Load Packages

Prepare Data

thisbureau <- "Americas"
lastyear <- max(unhcrdatapackage::end_year_population_totals_long$Year)

end_year_population_totals_long.ori <- dplyr::left_join( x= unhcrdatapackage::end_year_population_totals_long, 
                                                     y= unhcrdatapackage::reference, 
                                                     by = c("CountryOriginCode" = "iso_3"))

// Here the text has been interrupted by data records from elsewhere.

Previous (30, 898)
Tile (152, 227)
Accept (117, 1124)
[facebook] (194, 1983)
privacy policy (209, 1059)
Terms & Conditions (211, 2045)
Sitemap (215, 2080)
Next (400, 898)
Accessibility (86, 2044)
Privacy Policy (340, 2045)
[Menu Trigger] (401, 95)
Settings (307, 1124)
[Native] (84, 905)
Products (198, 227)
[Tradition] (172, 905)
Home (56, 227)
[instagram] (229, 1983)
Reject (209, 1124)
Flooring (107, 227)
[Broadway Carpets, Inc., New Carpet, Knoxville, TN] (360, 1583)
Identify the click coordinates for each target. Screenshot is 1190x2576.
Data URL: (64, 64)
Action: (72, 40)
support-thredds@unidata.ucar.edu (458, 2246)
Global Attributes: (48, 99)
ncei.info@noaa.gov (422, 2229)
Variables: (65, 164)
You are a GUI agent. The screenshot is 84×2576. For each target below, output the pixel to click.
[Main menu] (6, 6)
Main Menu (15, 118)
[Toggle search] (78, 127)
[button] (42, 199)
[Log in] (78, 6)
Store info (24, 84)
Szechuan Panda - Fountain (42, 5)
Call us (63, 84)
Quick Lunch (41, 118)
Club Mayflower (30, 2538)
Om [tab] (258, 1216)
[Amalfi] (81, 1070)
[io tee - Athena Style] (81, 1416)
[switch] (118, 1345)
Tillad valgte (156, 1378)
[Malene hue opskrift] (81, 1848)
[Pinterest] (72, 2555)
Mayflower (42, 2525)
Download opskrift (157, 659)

wb_data <- wbstats::wb( indicator = c("SP.POP.TOTL",  ## Population total https://data.worldbank.org/indicator/SP.POP.TOTL
                                      "NY.GDP.MKTP.CD", ## GDP current https://data.worldbank.org/indicator/NY.GDP.MKTP.CD
                                      "NY.GDP.PCAP.CD", ## GDP per capita https://data.worldbank.org/indicator/NY.GDP.PCAP.CD 
                                      "NY.GNP.PCAP.CD" ## GNI per capita, Atlas method (current US$) https://data.worldbank.org/indicator/NY.GNP.PCAP.CD
                                      ),
                startdate = 1951, enddate = lastyear, return_wide = TRUE)
#> Warning: `wb()` was deprecated in wbstats 1.0.0.
#> Please use `wb_data()` instead.
# # Renaming variables for further matching
names(wb_data)[1] <- "CountryAsylumCode"
names(wb_data)[2] <- "Year"
departed <- end_year_population_totals_long.ori %>%
  filter(Population.type  %in% c("REF","ASY","VDA") & 
           Year == lastyear #&
           #UNHCRBureau  == thisbureau &
           #!(is.na(UNHCRBureau))
           ) %>%
  group_by(CountryOriginName, CountryOriginCode) %>%
  summarise(Value2 = sum(Value) )  %>%
  #mutate( value3 =  format_si(Value2)) %>%
  mutate(CountryOriginName = str_replace(CountryOriginName, " \\(Bolivarian Republic of\\)", "")) %>%
  
    ## Now merge with WB Data 
  left_join(wb_data %>% select("SP.POP.TOTL","CountryAsylumCode", "Year") %>% filter(Year == lastyear-1), by = c(  CountryOriginCode = "CountryAsylumCode"    )) %>%  
  mutate(ref.part = round(Value2/(SP.POP.TOTL+Value2),4)  )  %>%
  arrange(desc(ref.part)) %>%
  head(10) #%>% #%>% 
#> `summarise()` has grouped output by 'CountryOriginName'. You can override using the `.groups` argument.

Generate Plot

Proportion of the population who are refugees, by country of origin (SDG Indicator 10.7.4)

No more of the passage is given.